According to ITRI Ltd., a UK-based tin industry group, Burma accounts for more than 97 percent of China’s imports of tin ores and concentrates, which are refined at facilities inside China. In 2014, China’s imports were estimated to contain some 28,000 tons of tin, an increase of 50 percent on the previous year, the group said.
The increase has pushed the price of tin on the London Metal Exchange to its lowest level since 2009.
“Tin’s the worst performing industrial metal on the London Metal Exchange this year after sliding 20 percent amid rising supplies from Myanmar and China,” a Bloomberg report said this week, adding that Indonesia, which is the world’s largest exporter of refined tin, has responded by cutting back production.
“Indonesian suppliers of the metal used in everything from cans to smartphones are seeking to stem the decline by restricting output while the government tightens export and trading rules to limit shipments.”
Tin is still mined at the massive colonial-era Heinda mine in southern Burma’s Tenasserim Division, and is mined elsewhere in mountainous regions of Shan and Karenni states, including in areas not under central government control.
ITRI said earlier this month that Burma’s exports to China were continuing to surge, and had even gained strength this year, partly caused by “some panic selling” sparked by fighting between the government and Kokang rebels in northeastern Shan State.
“Myanmar is expected to maintain the current high production in recent months for a little while, because production is highly seasonal and it is the dry season from November to May,” the industry group said.
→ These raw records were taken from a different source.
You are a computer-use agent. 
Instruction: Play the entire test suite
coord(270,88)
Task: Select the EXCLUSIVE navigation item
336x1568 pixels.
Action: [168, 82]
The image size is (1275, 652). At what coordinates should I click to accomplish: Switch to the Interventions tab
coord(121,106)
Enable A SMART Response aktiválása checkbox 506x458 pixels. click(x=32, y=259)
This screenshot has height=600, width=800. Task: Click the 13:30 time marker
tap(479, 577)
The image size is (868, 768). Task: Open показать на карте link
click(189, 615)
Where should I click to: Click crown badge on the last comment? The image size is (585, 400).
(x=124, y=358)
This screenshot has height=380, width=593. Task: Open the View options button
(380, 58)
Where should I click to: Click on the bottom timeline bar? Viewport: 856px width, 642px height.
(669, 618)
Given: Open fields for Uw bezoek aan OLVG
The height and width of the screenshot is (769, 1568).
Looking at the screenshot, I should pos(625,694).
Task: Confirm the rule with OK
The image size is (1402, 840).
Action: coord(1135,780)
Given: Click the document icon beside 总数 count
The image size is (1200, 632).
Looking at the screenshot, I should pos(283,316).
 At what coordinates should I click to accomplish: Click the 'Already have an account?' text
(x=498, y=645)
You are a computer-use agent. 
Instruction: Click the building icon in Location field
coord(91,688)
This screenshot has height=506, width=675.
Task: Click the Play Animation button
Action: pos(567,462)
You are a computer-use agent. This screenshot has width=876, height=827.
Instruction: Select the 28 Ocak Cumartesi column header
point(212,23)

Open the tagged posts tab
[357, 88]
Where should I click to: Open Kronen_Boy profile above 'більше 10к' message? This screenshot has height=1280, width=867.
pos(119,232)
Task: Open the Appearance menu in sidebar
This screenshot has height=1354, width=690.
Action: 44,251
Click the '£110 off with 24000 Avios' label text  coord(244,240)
“However, the fall in the tin price and the instability to the north of the Wa state tin mining district has adversely impacted new investment in local mining, so any production increase should be limited.”
French Construction Firm Begins Work to Build Next Phase of Rangoon’s Star City
A subsidiary of French industrial conglomerate Bouygues has started work on a project to build six residential tower blocks as part of the Star City suburb development project led by local tycoon Serge Pun, according to an industry report this month.
Global Construction Review reported that the subsidiary, Dragages Singapore, and Serge Pun’s SPA Project Management will design and build the next phase of the Star City development in Thanlyin, where five residential blocks have already been constructed by the same companies.
“Work is now getting under way, Bouygues said, and will last approximately three years,” according to the report.
The companies signed a contract worth US$125 million in December to build the six towers—two reaching 28 stories and four at 25 stories, containing a total of 956 apartments.
Global Construction Review said Bouygues would take a share of about $68.6 million
“The contract also includes the construction of a two-story car park along with a local community building and the development of green spaces, a swimming pool and a leisure activity area,” the report said.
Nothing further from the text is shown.